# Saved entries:
- Opening Delimiter -

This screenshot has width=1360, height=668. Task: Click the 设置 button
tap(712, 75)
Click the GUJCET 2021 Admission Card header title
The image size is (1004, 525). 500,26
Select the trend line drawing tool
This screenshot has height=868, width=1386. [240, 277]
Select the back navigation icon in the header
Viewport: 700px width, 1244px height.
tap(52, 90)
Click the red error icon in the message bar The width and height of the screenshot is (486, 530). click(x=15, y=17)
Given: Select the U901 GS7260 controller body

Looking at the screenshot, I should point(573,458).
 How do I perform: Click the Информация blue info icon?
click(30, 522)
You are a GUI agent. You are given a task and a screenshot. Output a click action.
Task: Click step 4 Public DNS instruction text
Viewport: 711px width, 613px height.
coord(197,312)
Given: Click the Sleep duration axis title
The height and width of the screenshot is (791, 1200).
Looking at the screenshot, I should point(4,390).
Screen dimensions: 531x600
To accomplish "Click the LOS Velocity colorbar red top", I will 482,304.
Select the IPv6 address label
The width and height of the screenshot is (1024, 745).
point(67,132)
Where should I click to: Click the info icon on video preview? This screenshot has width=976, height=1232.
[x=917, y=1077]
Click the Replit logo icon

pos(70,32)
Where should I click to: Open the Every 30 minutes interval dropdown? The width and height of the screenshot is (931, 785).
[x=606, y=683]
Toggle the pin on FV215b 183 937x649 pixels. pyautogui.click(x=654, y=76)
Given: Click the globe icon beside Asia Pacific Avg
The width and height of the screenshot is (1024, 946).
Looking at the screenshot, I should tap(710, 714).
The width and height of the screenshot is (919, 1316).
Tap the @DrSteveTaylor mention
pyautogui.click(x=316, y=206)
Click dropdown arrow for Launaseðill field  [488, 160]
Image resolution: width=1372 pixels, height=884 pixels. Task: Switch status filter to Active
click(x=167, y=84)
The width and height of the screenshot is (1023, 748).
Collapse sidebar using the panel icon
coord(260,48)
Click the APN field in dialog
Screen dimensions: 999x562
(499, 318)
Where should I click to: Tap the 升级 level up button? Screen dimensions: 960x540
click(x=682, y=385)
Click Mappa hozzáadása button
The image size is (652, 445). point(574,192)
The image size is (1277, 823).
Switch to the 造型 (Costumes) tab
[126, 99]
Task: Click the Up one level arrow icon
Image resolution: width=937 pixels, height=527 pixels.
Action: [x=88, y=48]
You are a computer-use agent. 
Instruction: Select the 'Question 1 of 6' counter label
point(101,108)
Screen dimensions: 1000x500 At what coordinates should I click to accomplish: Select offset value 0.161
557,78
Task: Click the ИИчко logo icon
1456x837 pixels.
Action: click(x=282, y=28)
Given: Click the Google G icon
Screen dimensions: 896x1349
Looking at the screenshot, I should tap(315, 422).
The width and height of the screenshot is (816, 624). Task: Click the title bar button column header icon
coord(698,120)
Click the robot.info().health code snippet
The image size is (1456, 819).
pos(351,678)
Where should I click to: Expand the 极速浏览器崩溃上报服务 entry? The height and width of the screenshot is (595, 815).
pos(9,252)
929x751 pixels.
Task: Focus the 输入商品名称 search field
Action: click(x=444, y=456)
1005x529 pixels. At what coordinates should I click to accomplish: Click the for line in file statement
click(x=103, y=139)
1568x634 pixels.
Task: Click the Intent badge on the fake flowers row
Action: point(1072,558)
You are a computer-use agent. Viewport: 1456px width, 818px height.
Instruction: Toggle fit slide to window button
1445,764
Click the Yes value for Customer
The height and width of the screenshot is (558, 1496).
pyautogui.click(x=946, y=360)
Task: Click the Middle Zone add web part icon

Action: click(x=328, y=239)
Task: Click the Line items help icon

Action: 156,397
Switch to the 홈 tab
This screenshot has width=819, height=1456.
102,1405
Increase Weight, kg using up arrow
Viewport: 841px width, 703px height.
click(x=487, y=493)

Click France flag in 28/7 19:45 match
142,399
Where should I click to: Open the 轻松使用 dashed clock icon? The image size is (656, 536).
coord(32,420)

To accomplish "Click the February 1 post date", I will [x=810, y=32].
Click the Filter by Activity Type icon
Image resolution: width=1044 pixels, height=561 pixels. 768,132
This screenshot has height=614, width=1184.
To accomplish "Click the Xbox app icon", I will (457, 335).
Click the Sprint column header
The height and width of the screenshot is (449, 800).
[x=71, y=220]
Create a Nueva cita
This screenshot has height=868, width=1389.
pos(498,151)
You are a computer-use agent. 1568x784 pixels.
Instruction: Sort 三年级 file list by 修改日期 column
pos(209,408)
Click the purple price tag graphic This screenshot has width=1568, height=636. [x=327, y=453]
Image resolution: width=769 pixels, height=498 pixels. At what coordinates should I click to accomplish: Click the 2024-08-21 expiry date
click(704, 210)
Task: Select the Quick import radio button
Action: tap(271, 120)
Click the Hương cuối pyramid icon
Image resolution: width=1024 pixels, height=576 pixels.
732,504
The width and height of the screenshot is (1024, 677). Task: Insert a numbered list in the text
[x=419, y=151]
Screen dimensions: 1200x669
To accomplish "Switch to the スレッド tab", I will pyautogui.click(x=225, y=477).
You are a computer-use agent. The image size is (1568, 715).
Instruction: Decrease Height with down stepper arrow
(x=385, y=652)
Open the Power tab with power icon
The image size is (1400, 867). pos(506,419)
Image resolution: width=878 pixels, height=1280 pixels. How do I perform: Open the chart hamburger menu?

- Closing Delimiter -

# WHAT NEEDS TO BE DONE:
Show all lines above holding the word "will".

# YOUR RESPONSE:
To accomplish "Click the LOS Velocity colorbar red top", I will 482,304.
To accomplish "Click the February 1 post date", I will [x=810, y=32].
To accomplish "Click the Xbox app icon", I will (457, 335).
To accomplish "Switch to the スレッド tab", I will pyautogui.click(x=225, y=477).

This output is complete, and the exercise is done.